In particular, the following situation is impossible.
10/17
I actually prove a stronger version -- the "strong 2nd Sylow theorem":
If H is p-Sylow, then every p-subgroup is conjugate to some subgroup of H. This is best seen by a picture.
The only question is: "how to we find such an element g"?
11/17
We let some other Sylow p-subgroup H' act on the cosets of H.
Any element g such that Hg is a fixed point will work!
So why *is* there a fixed point? |S|=[G:H] is not a multiple of p, and we immediately get |Fix|≡|S| mod p ≠ 0. Done!
12/17
Let's do a quick corollary. Given only the subgroup lattice for A_5, we can see by inspection why it's simple.
Can you fill in the details? Notice that the conjugacy classes of the Sylow p-subgroups are dashed.
13/17
Notice how in A_5, if you take the normalizer of a p-subgroup, you "go up", but if you do it again, you stay put.
This is nicely characterized by the terminology of "moderately unnormal" and "fully unnormal" that I introduced earlier.
14/17
Finally, the 3rd Sylow theorem: the number of Sylow p-subgroups n_p, satisfies:
(1) n_p | m (2) n_p ≡ 1 mod p
For (1), let G act on Syl(G) by conjugation. There's 1 orbit, so the result is immediate by the orbit-stabilizer theorem: n_p = |orb(H)| = [G:stab(H)].
15/17
For (2), let a Sylow p-subgroup P act on Syl(G), and show that the only fixed point is P. The result now follows from our "fixed point lemma":
1 = |Fix| ≡ n_p mod p.
16/17
Here's a final version of our "mystery group of order 12". From here, we're a few steps from formally classifying all 5 groups of order 12; here are the lattices again.
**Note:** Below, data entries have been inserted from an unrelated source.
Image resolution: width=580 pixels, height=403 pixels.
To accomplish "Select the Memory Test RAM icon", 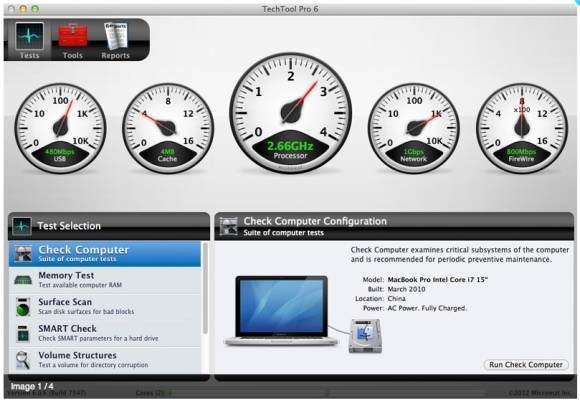I will point(23,280).
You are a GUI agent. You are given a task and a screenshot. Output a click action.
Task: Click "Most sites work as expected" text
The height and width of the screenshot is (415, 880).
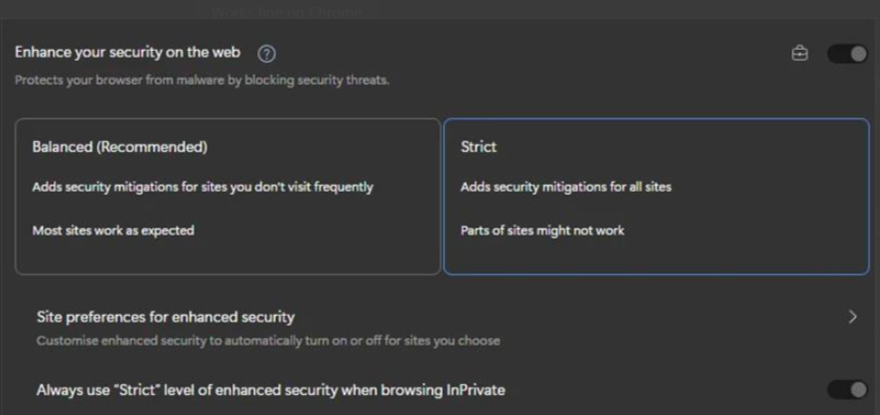click(x=113, y=230)
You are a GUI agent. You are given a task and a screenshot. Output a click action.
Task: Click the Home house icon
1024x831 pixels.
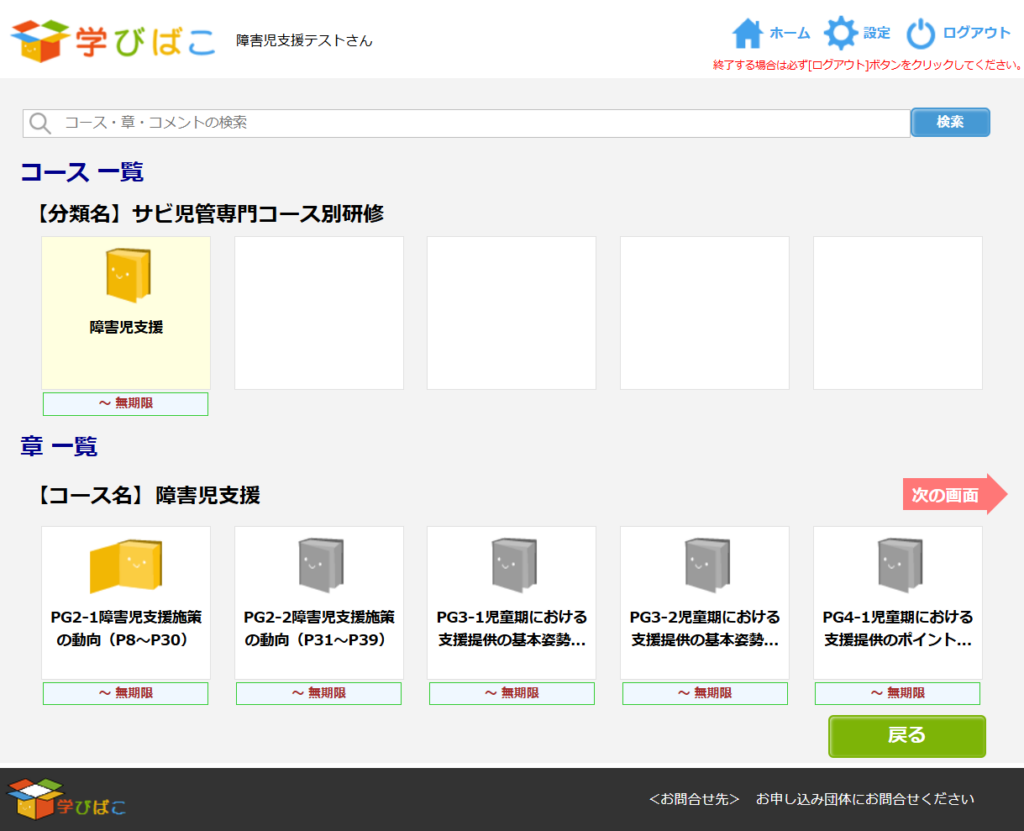tap(747, 34)
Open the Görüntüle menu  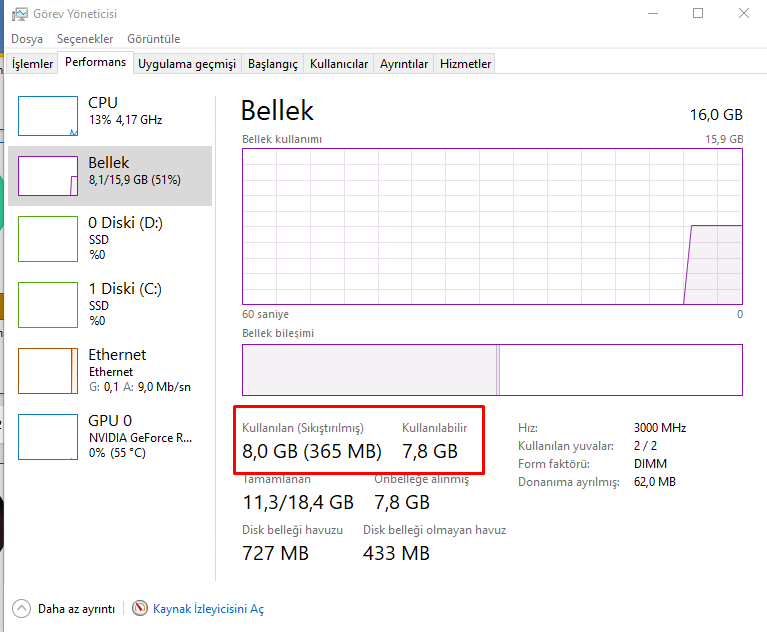pos(153,39)

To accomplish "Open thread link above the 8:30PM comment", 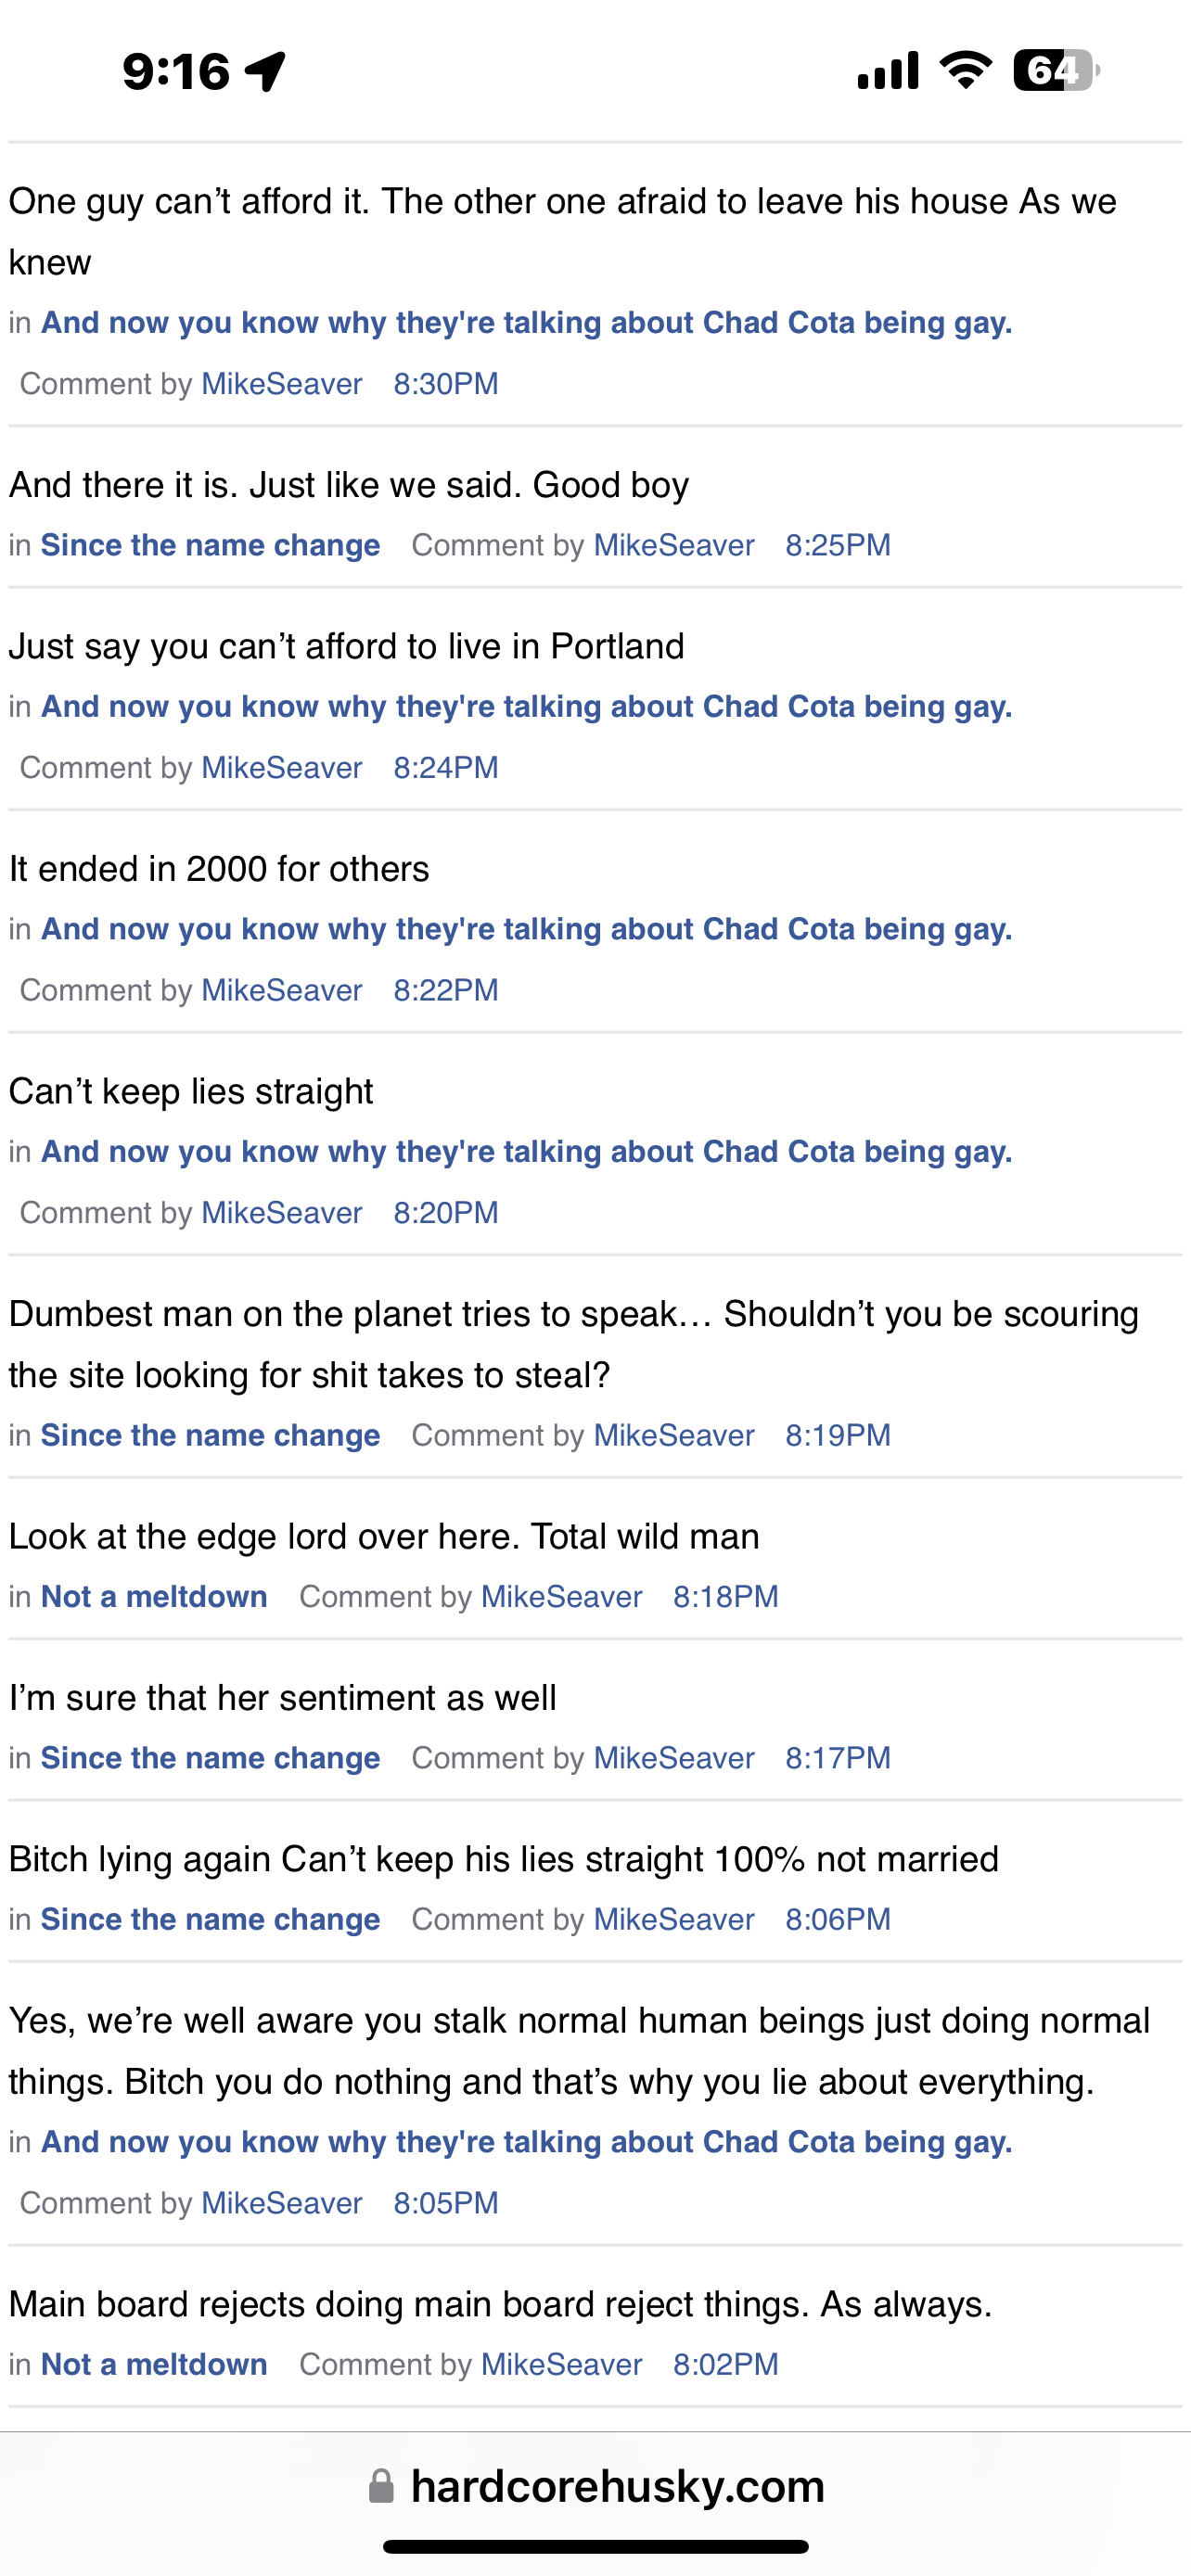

Tip: rely heavily on lattices when teaching Sylow theory. Draw the p-subgroup towers vertically!
17/17
Oops, I only included the lattices of the two abelian groups of order 12 in that last tweet. Here are the 3 non-abelian ones:
1. the dihedral group D_6 2. the diciclic group Dic_6 3. the alternating group A_4
18/17
***Correction on page 14/17:
“normalizer of a SYLOW p-subgroup”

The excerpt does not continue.